But there’s more to it than that: there’s friendship, celebration and a belief in one another as the band craft a kaleidoscopic landscape that offers escape but also pulls apart the real world.
“The only thing we really talked about before we went into the studio,” considers the third member of the trio, Iain Cook, “was that we wanted it to be more live sounding, moving in the direction of live drums and guitars and bass.
“Beyond that, we don’t tend to over theorise or over discuss things before we get in the room together, that tends to be an energy and a direction that takes care of itself.”
“Also it was more just the concept of taking our time with this one,” Martin adds. “I loved the frantic, intense way we worked on the first two albums, but it didn’t feel right to do this time around. To me, a third album is a defining statement, certainly in the history of the bands I like.
“To us, it was really important to just slow it down a little bit and write more songs. Right off the bat, of course, that takes more time. We easily doubled the number of songs we’ve written for any other project or any other album in the past.”
“We couldn’t have done any more exploring,” he promises. “We could have spent five years on this and still, this would have been the album I’d be happy with.”
“It feels like at this point, we’re more comfortable with each other, ourselves and the band,” adds Lauren. “This record sounds like a more distilled version of what we were trying to do on the first one, the more direct stuff is enhanced, and the weirder, more macabre stuff is enhanced as well.”
Despite the wild ride and all they’ve achieved, CHVRCHES have always looked in control. They’ve built this band from the ground up. “Even though it was moving exceptionally quickly, we were always in control of what we were trying to build and the identity we were trying to shape as writers and producers,” offers Martin.
“There was a lot going on around the band that maybe we had less control over. It was a different time. Conversations about misogyny were not mainstream topics.”

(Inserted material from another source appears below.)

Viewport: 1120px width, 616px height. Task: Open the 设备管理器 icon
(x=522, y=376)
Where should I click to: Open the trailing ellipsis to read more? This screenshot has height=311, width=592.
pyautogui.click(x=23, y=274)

“So much of what we were doing at the time was reactive,” reasons Lauren. “It went from putting a song on the internet, to something quite substantially different in a few years. I do look back on that, and maybe we did seem more cool and in control of it from the outside. But then when people ask us about the conversation around #metoo and stuff like that now, I didn’t have it figured out at all at the time. You just have to ask yourself how you want to do things and what feels right, that’s always what we come back to. Let’s run through a scenario and then what feels right.”

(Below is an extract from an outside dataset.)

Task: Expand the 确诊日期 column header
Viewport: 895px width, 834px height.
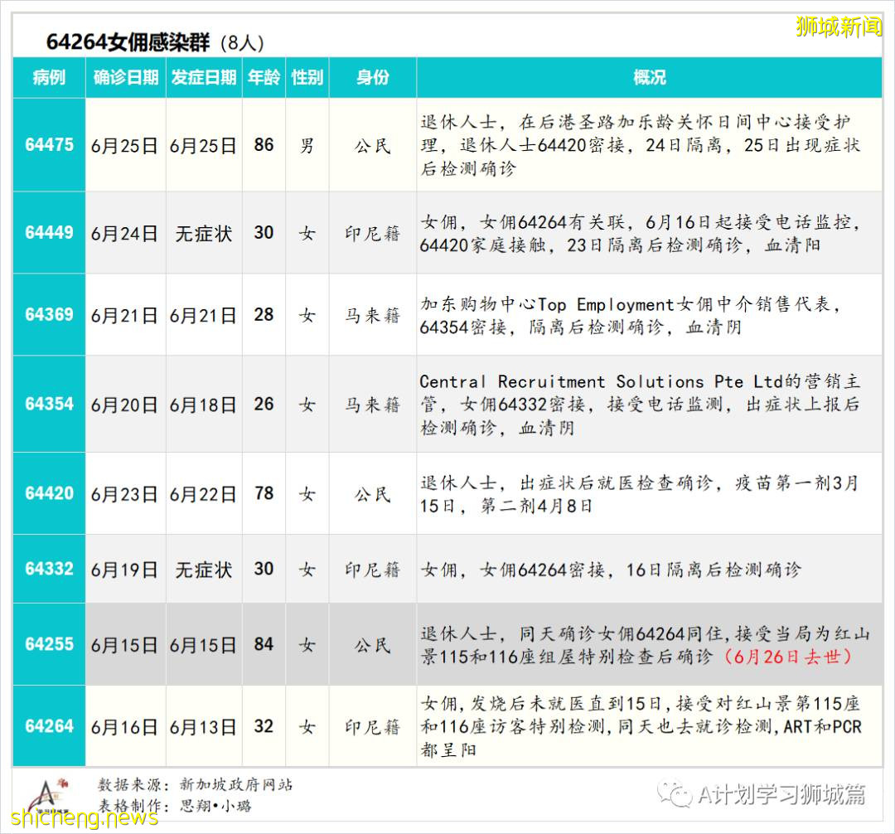Action: pos(124,77)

CHVRCHES have always been a tough band to place. They sound like a pop band, write lyrics that cut like an emo band and carry themselves like a punk group. ‘Love Is Dead’ is no different, it’s just bigger. More sure of itself and what they can get away with, it sees the band blend colours, make bold movements and apologise for nothing.
“It took a long time for us to get to the point where we felt comfortable with that,” continues Iain. “We had to build up to that point because when we started in the band, we didn’t really know each other that well. There was a bit of firefighting going on in the beginning.”
“Suspicious of you, suspicious of you,” grins Lauren. “Especially suspicious of you,” she continues, pointing at herself. “You’re getting to know people. We’d all been in bands for years and years and years (“Were you in Years and Years?” pokes Iain. “I was the third Year,” she grins.) and you get to the cusp where you’re finally getting to do the things that you’ve always wanted to do. But, you don’t know each other that well. There’s this fear that maybe someone’s going to make you do something that you don’t want to do, or somebody’s going to say something that’s going to take away the thing.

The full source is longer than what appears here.